"The Revolution Will Not Be Televised: Music, Musicians, and Anti-Nuclear Protest in the Post-Fukushima Era"

Abstract, Inter-Asia Popular Music Studies Conference, Taipei, July 13-15, 2012 (submitted January 31, 2012)

Prior version, Experience Music Project Conference, New York, March 25, 2012

Noriko Manabe, Princeton University

Despite Hiroshima and Nagasaki, Japan has pursued a program of expanding nuclear power, enabled by close relationships between electric power companies, central and local governments, and the media that go back to 1954. Generous grants have kept rural villages willing to host nuclear power plants, while heavy advertising spending by electric power and affiliated companies—about four times Toyota's—may have left mainstream media reluctant to carry non-official information on the Fukushima plant; they have largely ignored antinuclear demonstrations of 60,000 participants. Entertainers who are explicitly antinuclear have been commercially castigated. Hence, antinuclear music is left largely to artists working outside of major record labels.
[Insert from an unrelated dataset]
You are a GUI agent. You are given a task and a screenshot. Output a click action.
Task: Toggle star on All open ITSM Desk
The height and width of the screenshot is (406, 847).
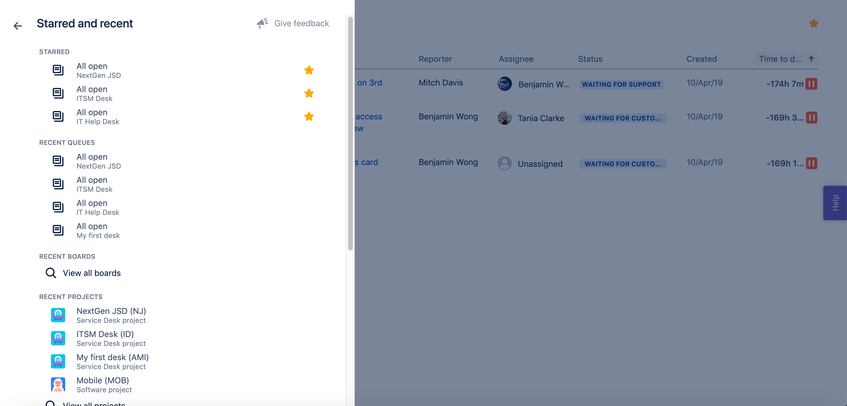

Based on interviews with artists and analysis, this paper examines the role of music in the Japanese antinuclear movement post-Fukushima. After explaining the politico-industrial- media structures that have sustained nuclear power, I describe the frames (cf. Entman, Gamson, Hall) employed by pro-nuclear factions and their reframing by rappers, dancehall DJs, indie rockers, and J-Pop singers, to vent frustrations, raise awareness, and critique the perpetrators and the society. Using clever wordplay and musico-cultural references ranging from Godzilla and Kanegon, hip-hop classics by Gil Scott-Heron and Public Enemy, Okinawan songs, and World War II imagery, they employ irony and humor, homage, and critiques of the Japanese past in "sound demonstrations" (protest parade with sound trucks), festivals and performances, street protests, and anonymous uploads, giving raucous, sarcastic, humorous, or inappropriately sweet voice to under-recognized points of view.